Exercise directions | With pictures left out, copy exactly every line from the one containing "Given: Open valens.ihimbazwe's avatar" through the end of the material.

========

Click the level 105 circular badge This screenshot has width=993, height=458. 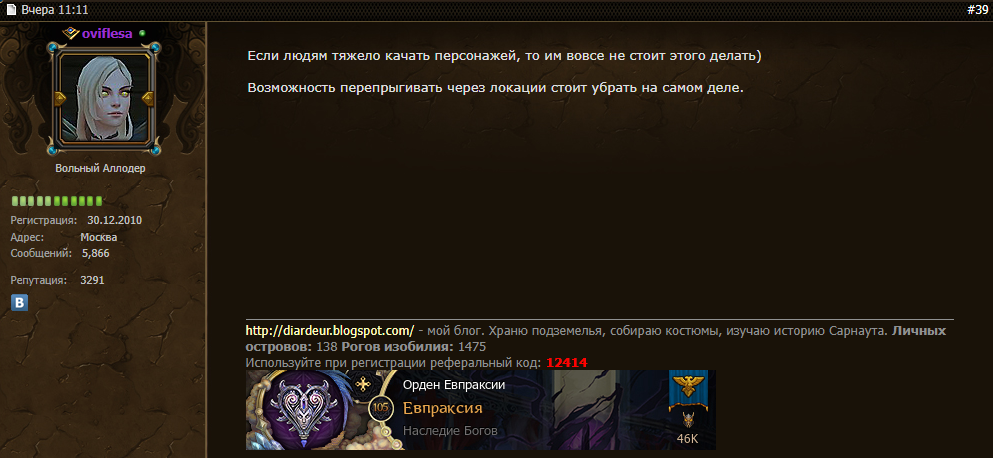click(x=380, y=407)
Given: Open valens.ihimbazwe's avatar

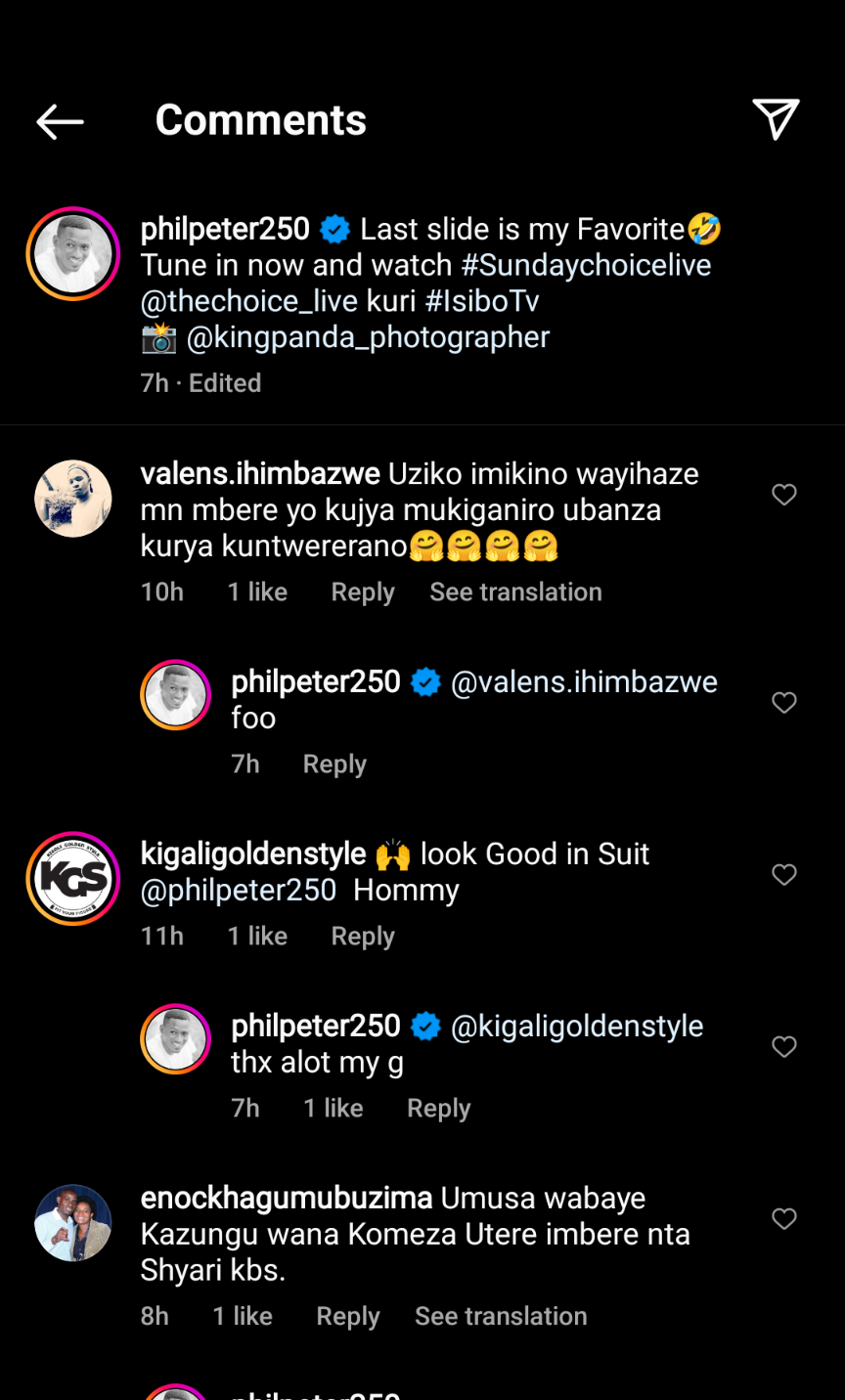Looking at the screenshot, I should [x=73, y=499].

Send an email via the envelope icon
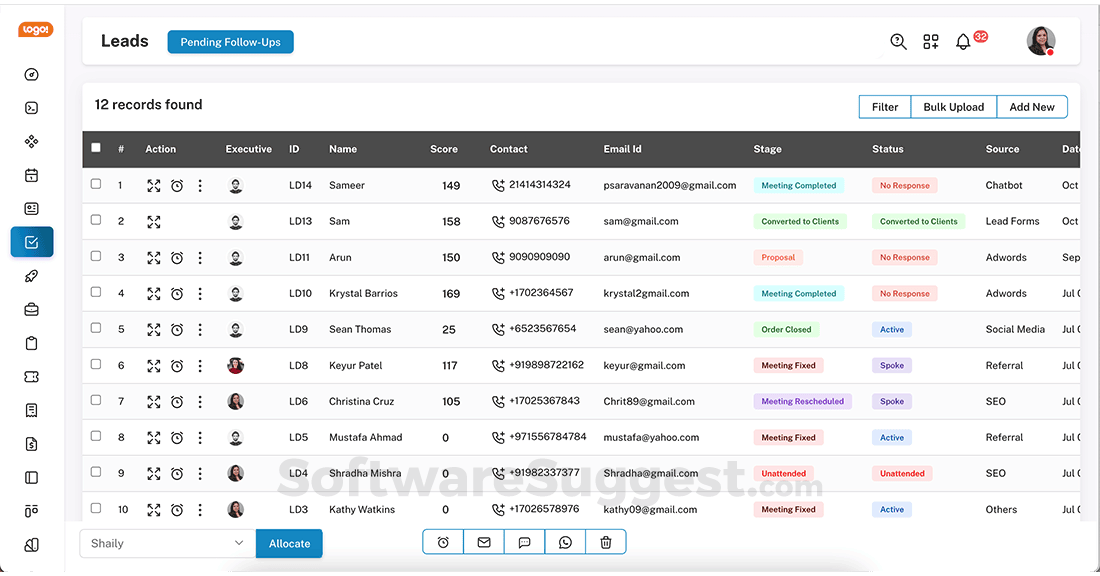[483, 542]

========

Result for this task |
Given: Open valens.ihimbazwe's avatar

Looking at the screenshot, I should [x=73, y=499].

Send an email via the envelope icon
[483, 542]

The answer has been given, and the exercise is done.